Description of the task: Go through the data below line by line. Give only the number of lines that contain "item".

Stored data:

______

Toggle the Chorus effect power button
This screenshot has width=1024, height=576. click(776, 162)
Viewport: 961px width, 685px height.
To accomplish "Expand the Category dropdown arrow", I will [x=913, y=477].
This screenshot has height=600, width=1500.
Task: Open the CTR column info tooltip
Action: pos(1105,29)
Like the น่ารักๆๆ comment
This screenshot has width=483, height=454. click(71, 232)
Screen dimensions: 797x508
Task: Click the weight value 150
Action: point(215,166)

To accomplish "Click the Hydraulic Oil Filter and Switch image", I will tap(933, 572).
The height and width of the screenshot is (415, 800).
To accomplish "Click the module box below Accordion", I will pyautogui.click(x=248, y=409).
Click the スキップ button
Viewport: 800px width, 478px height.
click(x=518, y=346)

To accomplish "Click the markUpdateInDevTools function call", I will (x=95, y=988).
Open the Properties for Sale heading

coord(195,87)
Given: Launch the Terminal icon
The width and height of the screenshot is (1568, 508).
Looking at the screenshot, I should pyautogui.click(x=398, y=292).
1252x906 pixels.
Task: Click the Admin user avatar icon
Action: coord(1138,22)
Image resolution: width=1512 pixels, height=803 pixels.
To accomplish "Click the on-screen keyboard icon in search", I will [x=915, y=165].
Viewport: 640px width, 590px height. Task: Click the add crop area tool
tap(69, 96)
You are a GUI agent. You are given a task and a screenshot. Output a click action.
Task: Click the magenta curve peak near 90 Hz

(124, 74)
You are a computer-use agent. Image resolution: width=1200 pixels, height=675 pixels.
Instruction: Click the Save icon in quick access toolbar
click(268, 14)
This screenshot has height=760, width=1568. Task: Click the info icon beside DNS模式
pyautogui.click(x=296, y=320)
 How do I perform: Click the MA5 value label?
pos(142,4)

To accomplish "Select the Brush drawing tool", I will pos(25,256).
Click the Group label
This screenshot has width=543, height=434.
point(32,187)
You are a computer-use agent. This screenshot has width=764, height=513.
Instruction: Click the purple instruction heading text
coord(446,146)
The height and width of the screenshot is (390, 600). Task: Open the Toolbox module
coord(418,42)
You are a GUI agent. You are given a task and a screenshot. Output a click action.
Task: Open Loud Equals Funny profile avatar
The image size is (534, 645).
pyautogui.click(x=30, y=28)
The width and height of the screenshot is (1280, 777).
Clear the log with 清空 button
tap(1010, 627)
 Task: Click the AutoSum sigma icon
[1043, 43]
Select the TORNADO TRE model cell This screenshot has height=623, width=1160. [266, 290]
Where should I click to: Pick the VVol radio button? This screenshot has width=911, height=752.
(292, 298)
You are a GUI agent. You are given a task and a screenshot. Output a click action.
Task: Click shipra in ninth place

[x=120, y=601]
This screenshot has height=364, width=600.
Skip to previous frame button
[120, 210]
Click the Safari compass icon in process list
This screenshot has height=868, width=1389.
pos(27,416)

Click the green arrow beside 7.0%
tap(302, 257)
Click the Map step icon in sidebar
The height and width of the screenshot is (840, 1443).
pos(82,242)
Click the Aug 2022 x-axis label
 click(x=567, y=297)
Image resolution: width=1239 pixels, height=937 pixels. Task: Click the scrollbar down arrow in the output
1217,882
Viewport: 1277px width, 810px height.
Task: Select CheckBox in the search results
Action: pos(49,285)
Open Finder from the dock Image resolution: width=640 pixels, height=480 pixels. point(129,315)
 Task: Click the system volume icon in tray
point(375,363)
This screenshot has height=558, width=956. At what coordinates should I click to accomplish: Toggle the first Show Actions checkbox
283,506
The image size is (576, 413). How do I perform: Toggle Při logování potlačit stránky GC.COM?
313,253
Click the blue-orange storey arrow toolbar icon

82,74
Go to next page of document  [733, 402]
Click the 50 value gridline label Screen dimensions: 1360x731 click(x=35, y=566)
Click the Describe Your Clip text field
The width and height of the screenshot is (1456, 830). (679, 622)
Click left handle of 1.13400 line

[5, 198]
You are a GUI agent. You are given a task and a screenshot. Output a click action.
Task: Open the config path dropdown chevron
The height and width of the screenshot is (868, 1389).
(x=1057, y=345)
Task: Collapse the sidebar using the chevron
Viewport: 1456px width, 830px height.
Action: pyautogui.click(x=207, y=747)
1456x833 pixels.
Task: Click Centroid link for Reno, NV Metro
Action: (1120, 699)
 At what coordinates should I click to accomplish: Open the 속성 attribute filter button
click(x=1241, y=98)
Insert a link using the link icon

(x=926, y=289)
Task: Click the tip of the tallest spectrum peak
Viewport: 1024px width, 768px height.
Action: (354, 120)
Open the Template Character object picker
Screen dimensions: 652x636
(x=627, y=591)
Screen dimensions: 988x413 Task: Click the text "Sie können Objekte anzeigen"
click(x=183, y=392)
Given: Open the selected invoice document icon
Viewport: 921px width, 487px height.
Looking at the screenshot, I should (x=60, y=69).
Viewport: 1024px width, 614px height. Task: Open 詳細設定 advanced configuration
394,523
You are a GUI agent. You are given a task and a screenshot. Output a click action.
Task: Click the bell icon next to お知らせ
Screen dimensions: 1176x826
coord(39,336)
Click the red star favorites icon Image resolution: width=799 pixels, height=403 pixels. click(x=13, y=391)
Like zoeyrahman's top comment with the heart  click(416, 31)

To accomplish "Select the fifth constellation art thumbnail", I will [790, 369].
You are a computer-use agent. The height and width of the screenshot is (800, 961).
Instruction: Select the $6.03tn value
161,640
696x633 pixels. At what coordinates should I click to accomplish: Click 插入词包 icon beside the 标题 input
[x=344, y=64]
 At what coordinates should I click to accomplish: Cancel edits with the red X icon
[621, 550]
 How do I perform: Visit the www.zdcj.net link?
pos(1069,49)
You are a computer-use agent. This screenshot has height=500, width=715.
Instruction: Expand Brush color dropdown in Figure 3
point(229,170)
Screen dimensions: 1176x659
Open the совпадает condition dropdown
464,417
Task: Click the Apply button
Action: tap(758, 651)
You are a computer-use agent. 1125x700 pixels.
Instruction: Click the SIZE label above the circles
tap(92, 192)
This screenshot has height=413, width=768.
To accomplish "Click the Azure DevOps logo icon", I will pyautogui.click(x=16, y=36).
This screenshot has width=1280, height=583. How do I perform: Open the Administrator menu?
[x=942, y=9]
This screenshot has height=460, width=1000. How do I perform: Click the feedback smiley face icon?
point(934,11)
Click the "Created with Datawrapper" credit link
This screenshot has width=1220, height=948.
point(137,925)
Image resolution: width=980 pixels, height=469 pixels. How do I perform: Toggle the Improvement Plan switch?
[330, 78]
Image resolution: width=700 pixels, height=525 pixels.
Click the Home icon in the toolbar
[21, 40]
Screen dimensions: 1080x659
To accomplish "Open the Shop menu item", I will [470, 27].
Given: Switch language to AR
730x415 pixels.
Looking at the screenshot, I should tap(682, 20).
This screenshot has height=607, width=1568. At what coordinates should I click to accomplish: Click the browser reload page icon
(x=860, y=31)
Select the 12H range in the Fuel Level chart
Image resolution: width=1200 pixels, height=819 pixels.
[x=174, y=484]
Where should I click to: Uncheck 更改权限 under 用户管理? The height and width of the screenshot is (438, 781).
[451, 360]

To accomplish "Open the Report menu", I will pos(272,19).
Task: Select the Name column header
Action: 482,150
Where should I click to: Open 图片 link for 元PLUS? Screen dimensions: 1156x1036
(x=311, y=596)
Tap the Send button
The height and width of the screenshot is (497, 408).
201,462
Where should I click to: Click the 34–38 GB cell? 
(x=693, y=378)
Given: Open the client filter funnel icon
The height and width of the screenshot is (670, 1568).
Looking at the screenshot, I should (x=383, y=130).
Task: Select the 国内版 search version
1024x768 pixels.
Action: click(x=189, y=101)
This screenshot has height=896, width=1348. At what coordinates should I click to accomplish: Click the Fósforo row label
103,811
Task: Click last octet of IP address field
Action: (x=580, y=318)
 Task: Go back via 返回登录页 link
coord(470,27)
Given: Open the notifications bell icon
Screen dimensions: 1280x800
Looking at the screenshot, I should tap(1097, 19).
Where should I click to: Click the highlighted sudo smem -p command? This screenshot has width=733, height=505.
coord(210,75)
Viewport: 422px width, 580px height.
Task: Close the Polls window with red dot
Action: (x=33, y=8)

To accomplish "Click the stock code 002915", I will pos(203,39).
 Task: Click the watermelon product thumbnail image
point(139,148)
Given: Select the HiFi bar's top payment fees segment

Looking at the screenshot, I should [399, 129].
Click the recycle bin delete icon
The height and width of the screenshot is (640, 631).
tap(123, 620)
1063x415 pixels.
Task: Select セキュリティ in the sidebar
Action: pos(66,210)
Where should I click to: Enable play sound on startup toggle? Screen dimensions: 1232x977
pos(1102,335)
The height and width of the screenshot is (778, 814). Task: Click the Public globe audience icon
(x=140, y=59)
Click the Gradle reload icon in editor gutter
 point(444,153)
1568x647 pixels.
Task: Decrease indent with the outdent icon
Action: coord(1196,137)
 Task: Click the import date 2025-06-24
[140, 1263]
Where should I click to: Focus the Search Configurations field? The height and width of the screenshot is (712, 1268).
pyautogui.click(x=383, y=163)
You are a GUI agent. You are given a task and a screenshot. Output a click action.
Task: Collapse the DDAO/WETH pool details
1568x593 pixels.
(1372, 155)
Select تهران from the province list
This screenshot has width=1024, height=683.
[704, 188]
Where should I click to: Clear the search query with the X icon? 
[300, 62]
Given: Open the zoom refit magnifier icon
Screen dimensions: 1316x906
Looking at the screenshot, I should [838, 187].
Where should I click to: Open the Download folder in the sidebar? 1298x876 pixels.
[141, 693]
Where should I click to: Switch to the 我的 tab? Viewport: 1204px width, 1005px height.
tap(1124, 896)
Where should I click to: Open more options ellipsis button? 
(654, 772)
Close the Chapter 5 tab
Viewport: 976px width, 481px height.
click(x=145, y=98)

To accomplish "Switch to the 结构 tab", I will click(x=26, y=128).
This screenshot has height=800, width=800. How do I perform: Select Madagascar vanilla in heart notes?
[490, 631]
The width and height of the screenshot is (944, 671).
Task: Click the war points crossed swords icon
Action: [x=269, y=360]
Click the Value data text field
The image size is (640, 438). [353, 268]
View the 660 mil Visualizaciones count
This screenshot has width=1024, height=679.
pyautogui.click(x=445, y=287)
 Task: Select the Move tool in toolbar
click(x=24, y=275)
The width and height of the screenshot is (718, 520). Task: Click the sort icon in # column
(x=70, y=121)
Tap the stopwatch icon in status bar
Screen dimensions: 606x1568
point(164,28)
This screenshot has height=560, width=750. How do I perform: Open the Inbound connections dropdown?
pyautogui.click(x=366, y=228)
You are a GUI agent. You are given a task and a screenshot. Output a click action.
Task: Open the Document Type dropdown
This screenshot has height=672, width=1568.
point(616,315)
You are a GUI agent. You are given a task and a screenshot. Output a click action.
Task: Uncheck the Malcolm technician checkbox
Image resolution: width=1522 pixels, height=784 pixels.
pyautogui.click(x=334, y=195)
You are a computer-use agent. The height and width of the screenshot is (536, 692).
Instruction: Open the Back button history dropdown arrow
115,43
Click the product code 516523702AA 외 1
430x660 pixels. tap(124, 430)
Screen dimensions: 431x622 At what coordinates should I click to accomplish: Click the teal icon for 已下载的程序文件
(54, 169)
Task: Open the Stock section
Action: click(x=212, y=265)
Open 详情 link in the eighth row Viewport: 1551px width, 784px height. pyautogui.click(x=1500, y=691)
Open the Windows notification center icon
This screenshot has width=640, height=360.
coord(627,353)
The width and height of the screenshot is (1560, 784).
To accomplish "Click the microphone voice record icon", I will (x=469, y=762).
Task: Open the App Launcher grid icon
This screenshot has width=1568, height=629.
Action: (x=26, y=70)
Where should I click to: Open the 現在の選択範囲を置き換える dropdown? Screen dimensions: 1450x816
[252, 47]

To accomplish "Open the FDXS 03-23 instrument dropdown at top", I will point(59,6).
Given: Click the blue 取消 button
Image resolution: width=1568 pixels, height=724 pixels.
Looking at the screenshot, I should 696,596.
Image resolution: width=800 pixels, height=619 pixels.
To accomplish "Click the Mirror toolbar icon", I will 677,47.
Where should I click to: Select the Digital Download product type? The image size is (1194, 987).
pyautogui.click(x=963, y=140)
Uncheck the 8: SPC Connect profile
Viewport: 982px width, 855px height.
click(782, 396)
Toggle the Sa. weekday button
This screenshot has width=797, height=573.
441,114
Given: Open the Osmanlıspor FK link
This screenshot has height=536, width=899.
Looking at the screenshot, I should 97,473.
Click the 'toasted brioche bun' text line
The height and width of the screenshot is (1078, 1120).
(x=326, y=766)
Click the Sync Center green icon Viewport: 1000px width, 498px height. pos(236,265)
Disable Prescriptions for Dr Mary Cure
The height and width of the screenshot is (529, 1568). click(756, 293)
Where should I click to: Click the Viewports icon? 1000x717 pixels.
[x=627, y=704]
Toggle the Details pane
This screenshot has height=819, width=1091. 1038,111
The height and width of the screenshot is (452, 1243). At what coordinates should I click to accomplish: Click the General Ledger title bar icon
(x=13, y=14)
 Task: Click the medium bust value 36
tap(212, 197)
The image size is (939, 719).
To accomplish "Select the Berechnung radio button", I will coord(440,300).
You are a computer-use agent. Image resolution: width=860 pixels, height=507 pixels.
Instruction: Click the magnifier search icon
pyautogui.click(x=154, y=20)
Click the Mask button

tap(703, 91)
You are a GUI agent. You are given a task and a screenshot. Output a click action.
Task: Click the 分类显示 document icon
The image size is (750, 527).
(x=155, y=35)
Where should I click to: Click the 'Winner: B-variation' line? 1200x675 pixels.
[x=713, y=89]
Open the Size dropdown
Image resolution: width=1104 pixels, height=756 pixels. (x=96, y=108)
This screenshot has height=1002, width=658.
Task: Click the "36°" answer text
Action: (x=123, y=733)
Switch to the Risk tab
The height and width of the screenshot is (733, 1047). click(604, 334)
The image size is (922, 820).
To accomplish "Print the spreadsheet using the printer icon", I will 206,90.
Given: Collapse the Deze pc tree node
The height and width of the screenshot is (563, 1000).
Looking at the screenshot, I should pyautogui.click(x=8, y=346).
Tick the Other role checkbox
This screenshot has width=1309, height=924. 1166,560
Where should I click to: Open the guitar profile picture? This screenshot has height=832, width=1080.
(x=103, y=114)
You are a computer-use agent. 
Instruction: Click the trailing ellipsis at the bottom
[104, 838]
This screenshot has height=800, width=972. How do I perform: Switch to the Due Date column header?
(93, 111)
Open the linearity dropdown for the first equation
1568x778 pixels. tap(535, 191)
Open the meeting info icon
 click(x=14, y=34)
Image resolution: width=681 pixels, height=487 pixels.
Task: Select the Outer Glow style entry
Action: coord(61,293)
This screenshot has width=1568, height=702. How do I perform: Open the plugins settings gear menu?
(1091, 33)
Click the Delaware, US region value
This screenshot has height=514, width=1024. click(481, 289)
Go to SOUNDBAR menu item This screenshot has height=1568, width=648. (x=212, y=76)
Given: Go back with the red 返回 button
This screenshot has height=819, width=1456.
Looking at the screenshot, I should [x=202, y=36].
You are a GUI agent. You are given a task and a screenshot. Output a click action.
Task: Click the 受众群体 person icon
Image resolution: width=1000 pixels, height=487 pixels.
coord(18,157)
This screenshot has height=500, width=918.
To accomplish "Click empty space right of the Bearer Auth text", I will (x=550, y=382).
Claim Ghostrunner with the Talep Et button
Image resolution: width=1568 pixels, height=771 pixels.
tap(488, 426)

______

Exercise output: 2